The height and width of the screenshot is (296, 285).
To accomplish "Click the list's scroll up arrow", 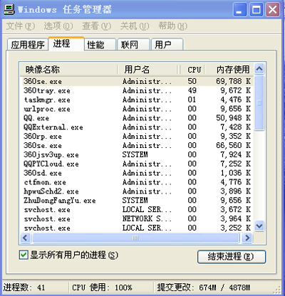I will (259, 69).
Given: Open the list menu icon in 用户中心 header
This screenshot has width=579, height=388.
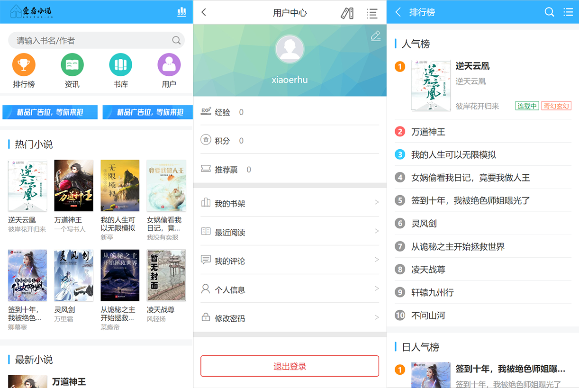Looking at the screenshot, I should (x=372, y=13).
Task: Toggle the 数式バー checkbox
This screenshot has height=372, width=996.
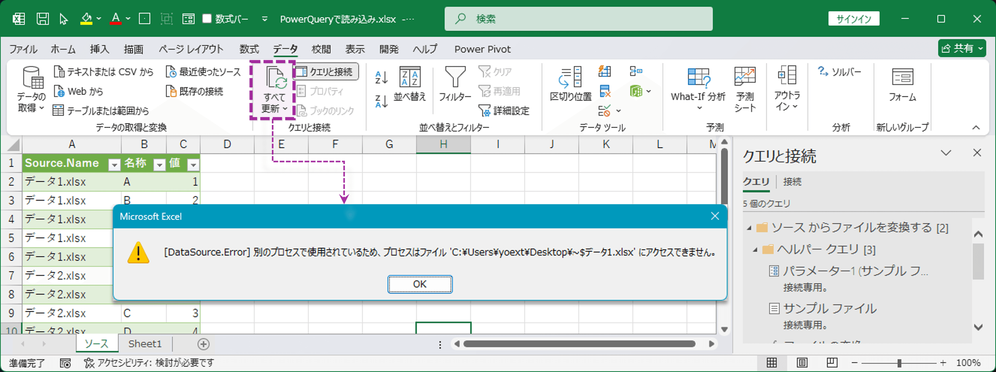Action: (208, 18)
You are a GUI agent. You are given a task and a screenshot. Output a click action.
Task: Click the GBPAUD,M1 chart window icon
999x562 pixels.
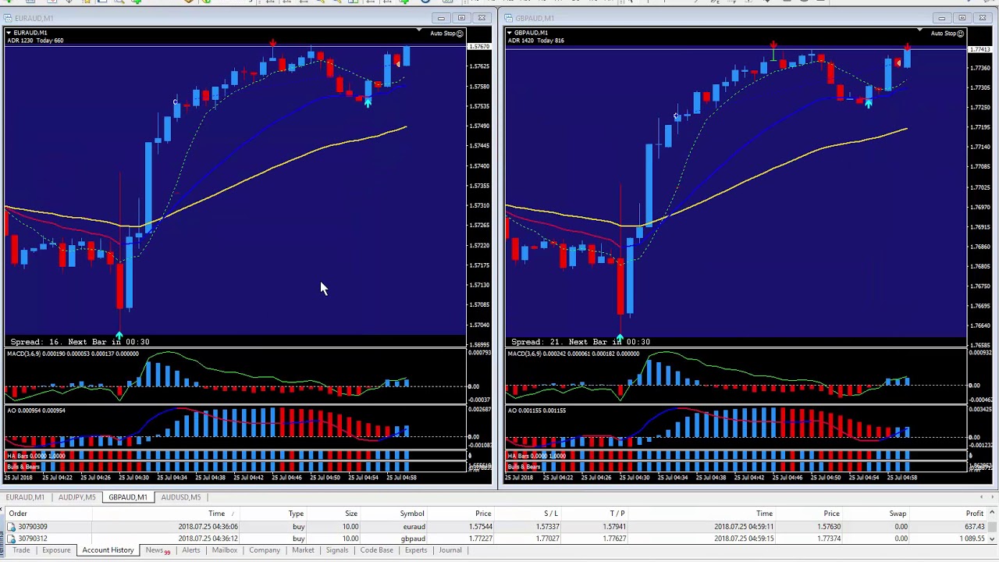[x=509, y=18]
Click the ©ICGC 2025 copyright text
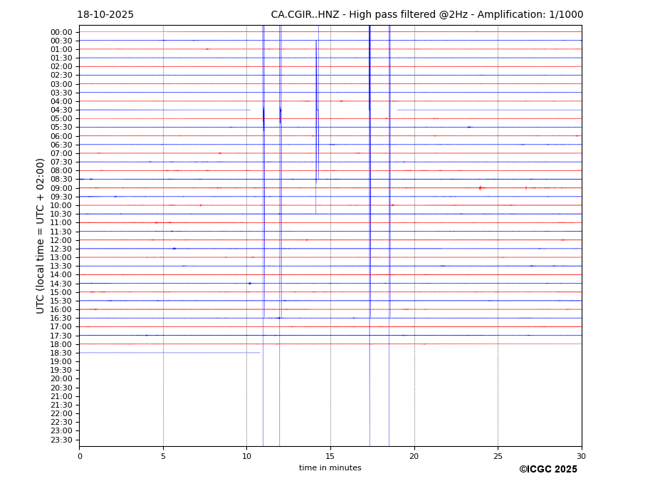The height and width of the screenshot is (496, 660). [548, 470]
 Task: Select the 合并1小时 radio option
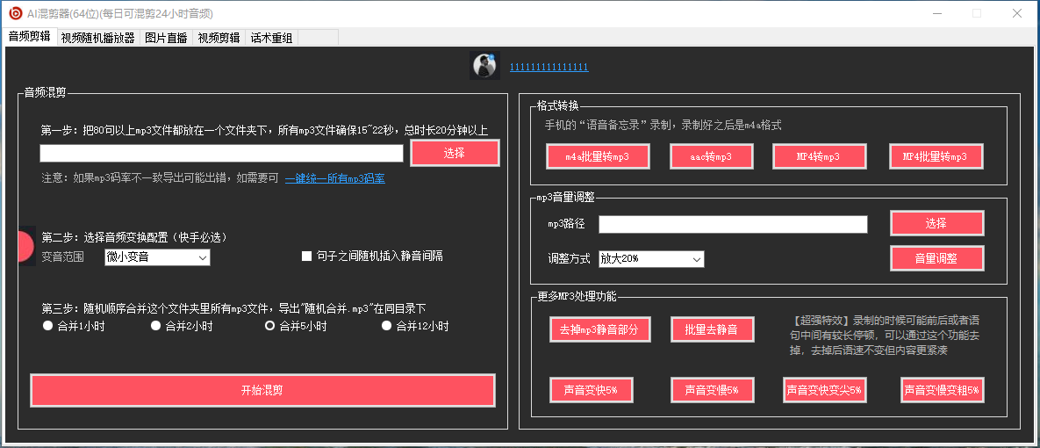(48, 326)
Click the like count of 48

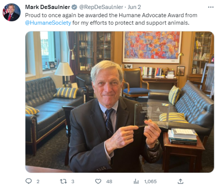pyautogui.click(x=109, y=181)
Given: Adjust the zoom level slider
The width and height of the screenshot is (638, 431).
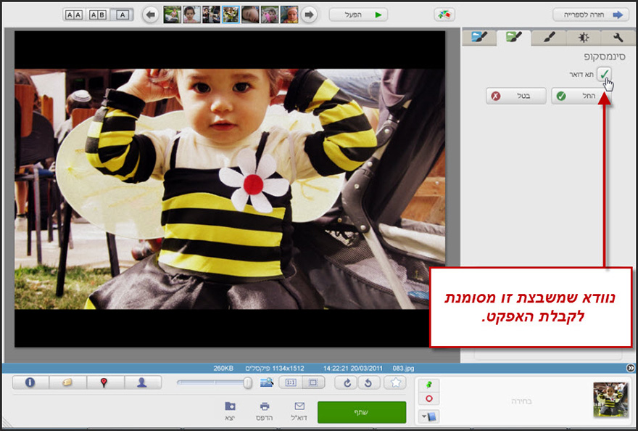Looking at the screenshot, I should click(247, 382).
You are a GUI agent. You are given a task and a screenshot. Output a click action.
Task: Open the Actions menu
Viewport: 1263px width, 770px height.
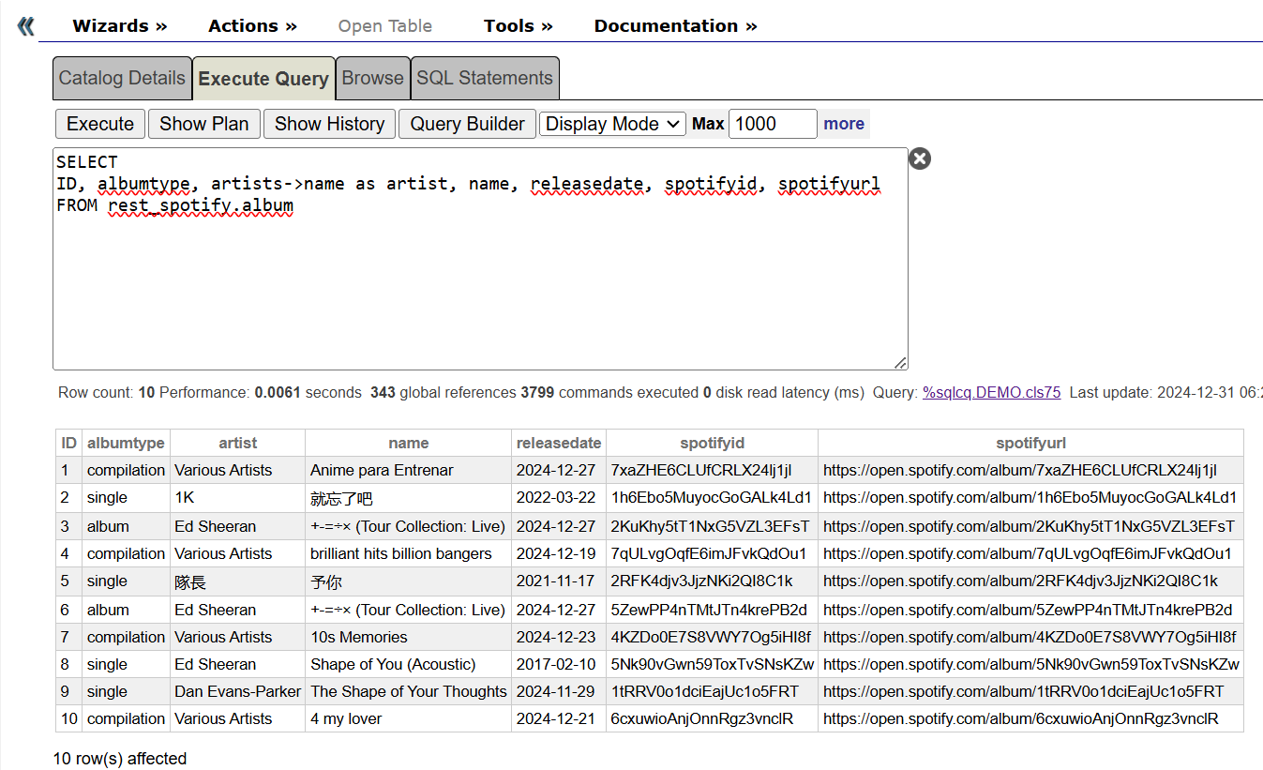[252, 26]
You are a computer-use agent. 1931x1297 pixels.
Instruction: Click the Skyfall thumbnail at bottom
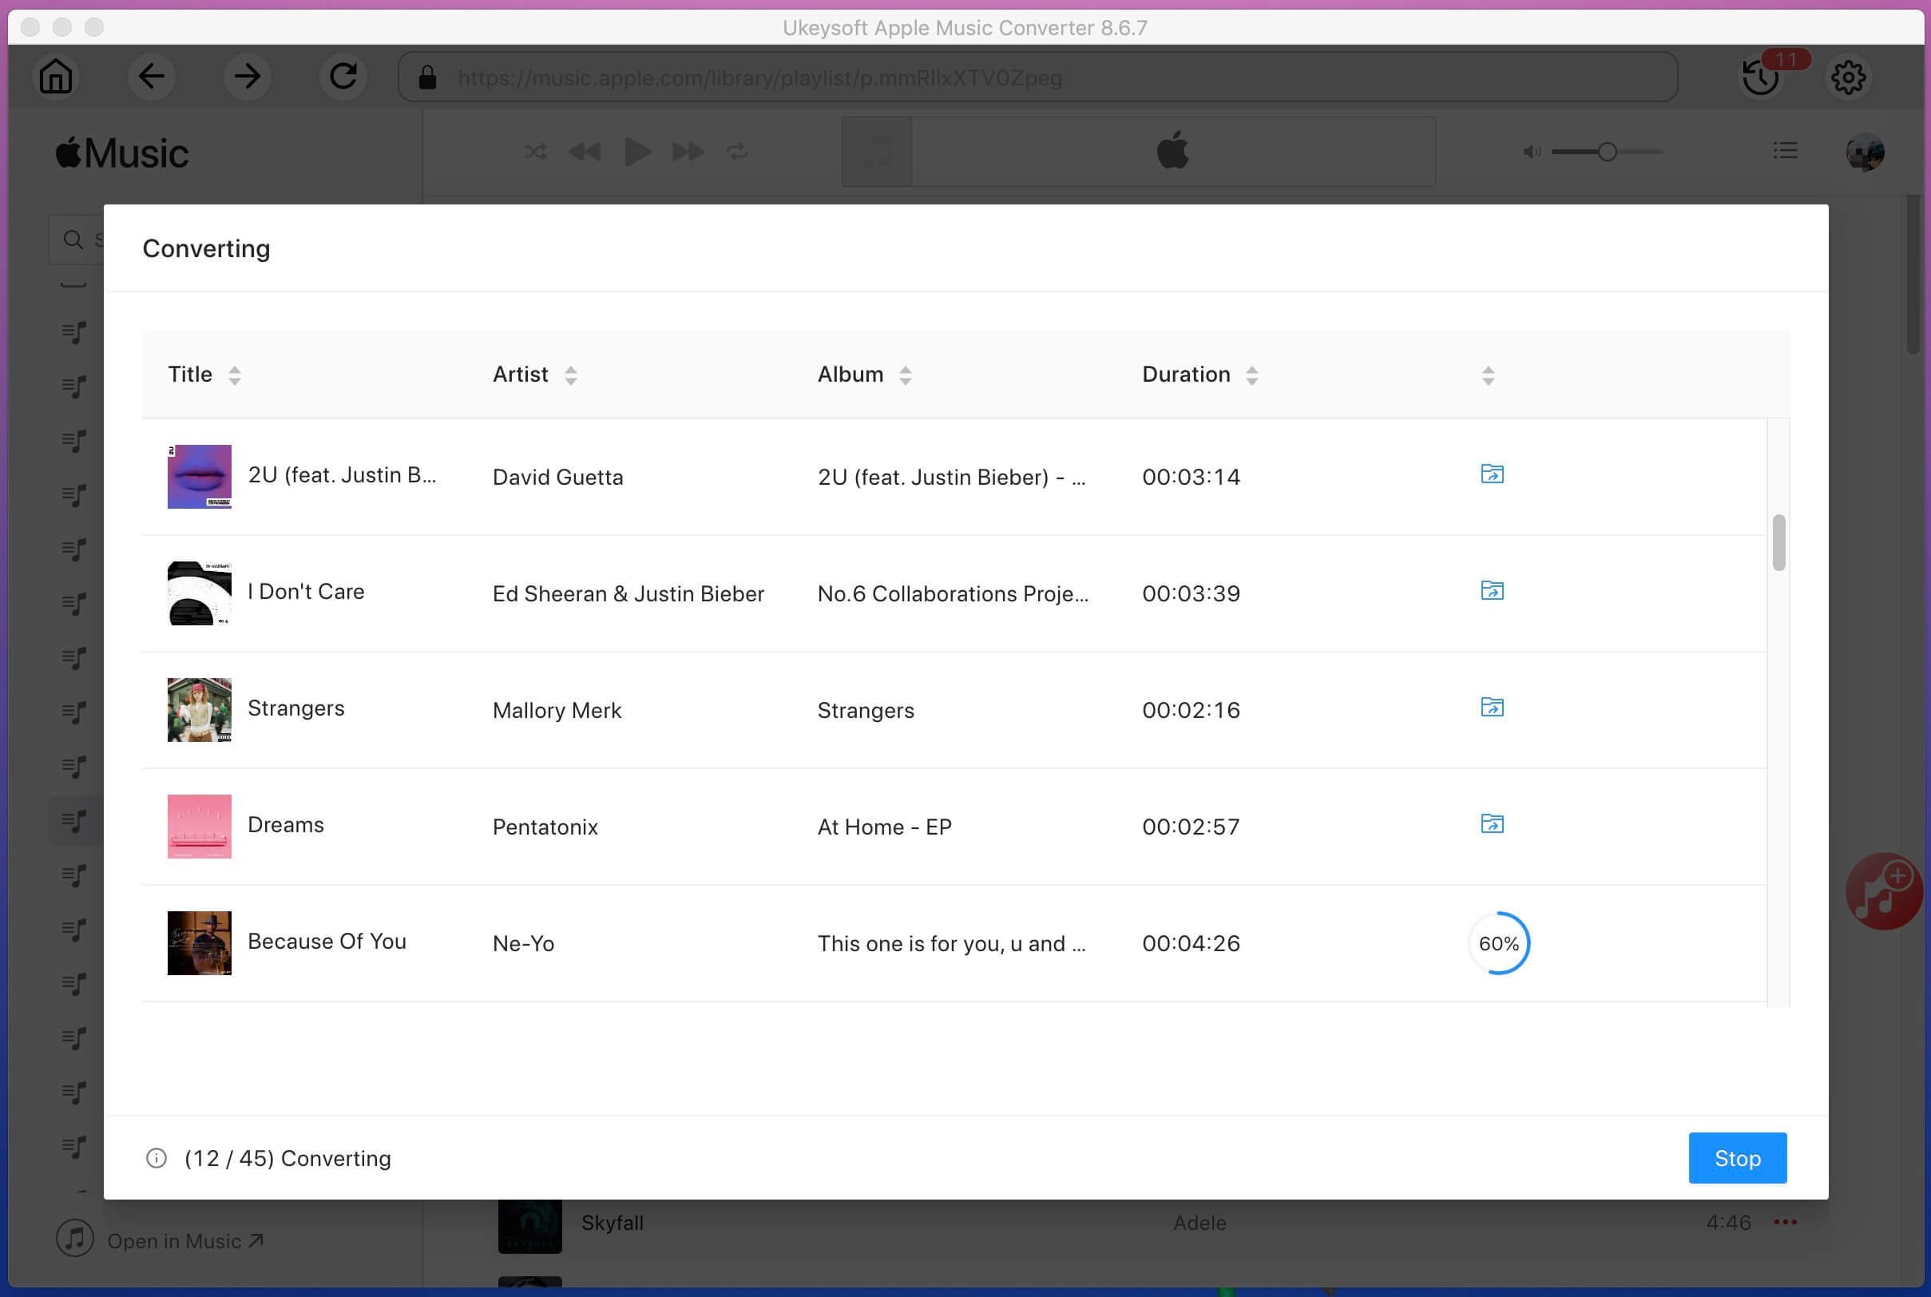click(529, 1222)
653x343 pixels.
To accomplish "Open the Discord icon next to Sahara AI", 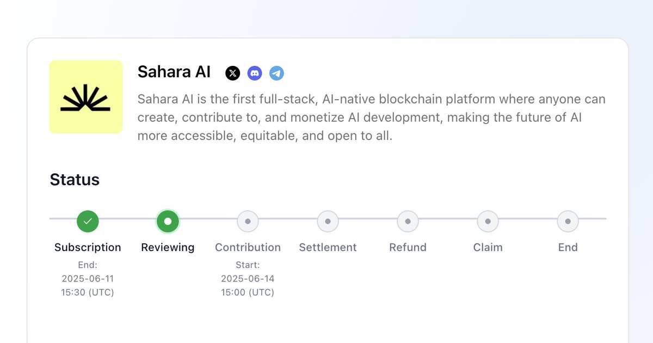I will 255,73.
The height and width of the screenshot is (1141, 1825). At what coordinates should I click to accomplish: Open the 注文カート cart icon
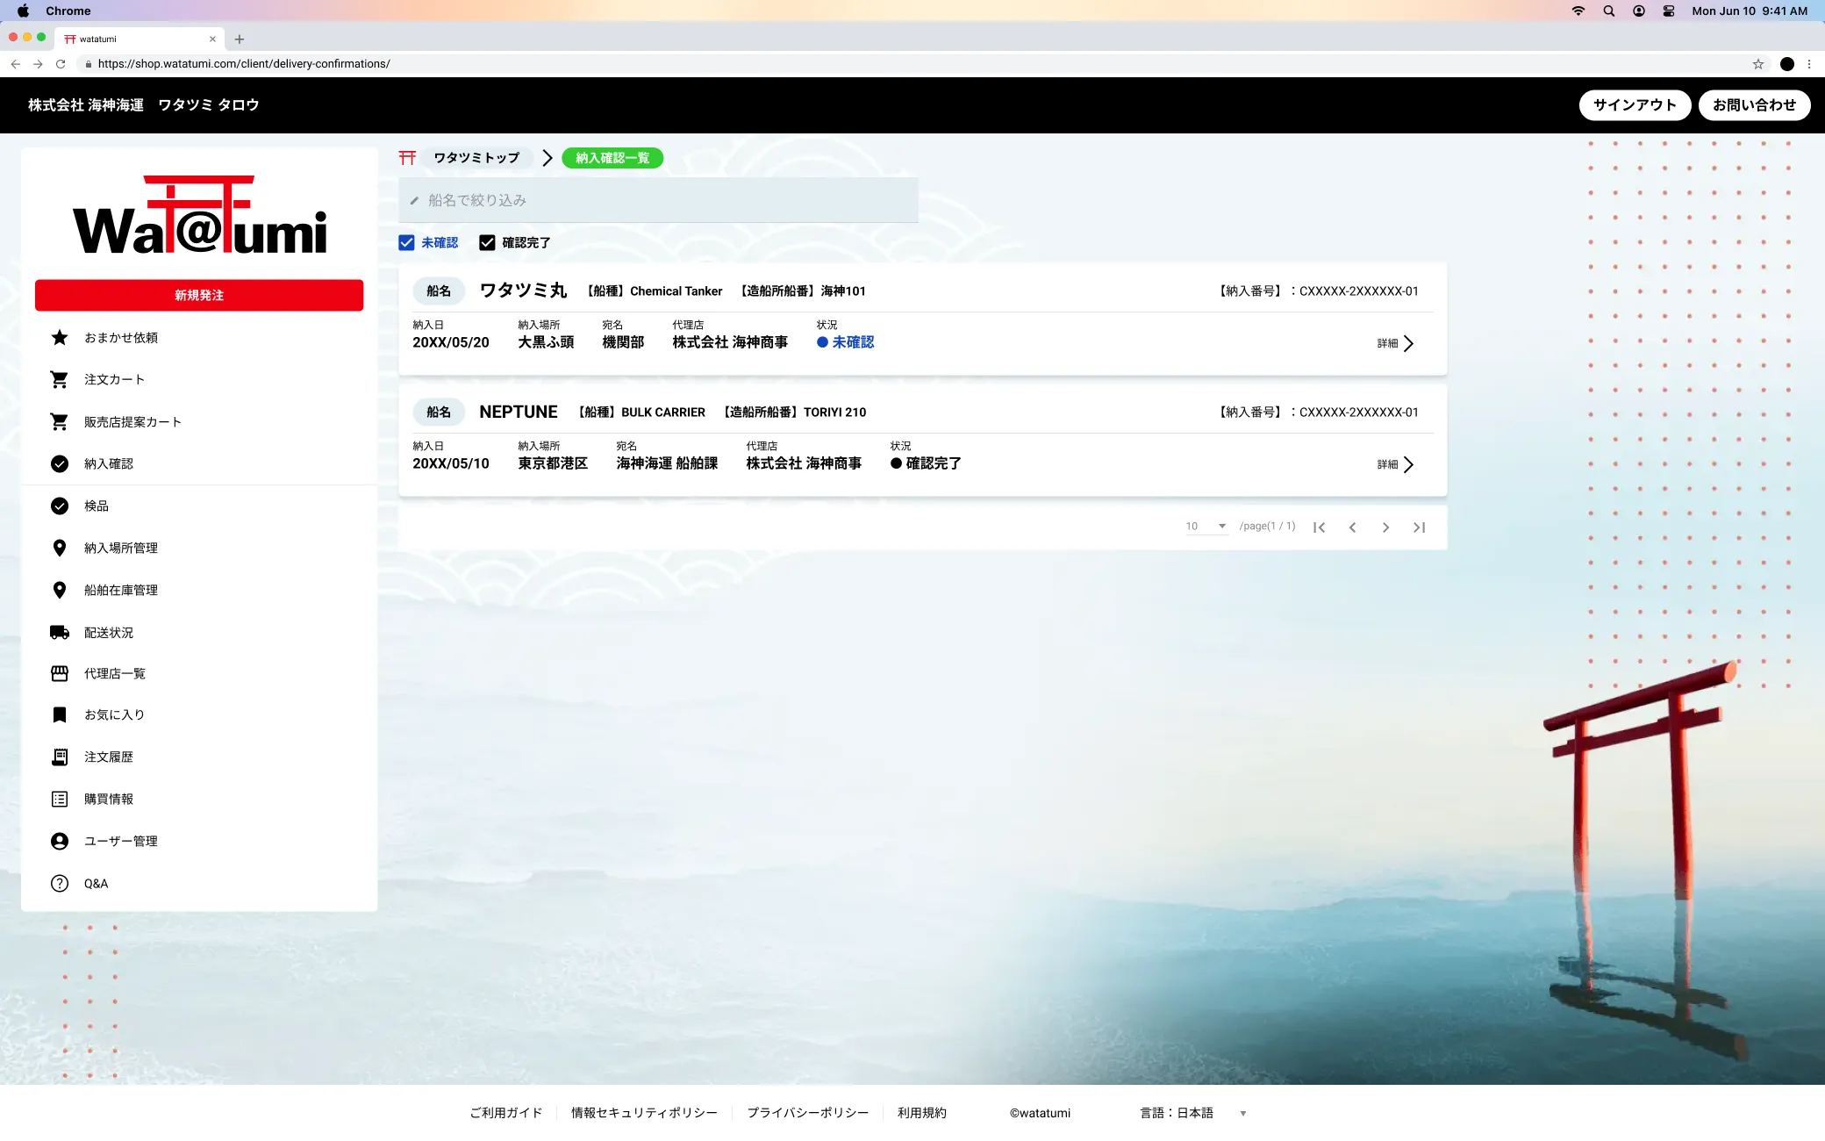[x=60, y=380]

::::::

Directions for this task
Starting with the line containing "The height and width of the screenshot is (1141, 1825)." and going on through the end of the records, reproduce those lines with "cart icon" swapped for "cart button" and everything else left unchanged. Leave the pictures out.

Full output
The height and width of the screenshot is (1141, 1825). At what coordinates should I click to accomplish: Open the 注文カート cart button
[x=60, y=380]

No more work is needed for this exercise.